>>>>
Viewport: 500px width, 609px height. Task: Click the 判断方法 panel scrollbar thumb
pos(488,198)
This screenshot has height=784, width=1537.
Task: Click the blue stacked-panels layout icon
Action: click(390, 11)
<<<<
What you need to do:
This exercise calls for the entries to be restated exactly.

Response for this exercise:
Viewport: 500px width, 609px height. Task: Click the 判断方法 panel scrollbar thumb
pos(488,198)
This screenshot has height=784, width=1537.
Task: Click the blue stacked-panels layout icon
Action: click(390, 11)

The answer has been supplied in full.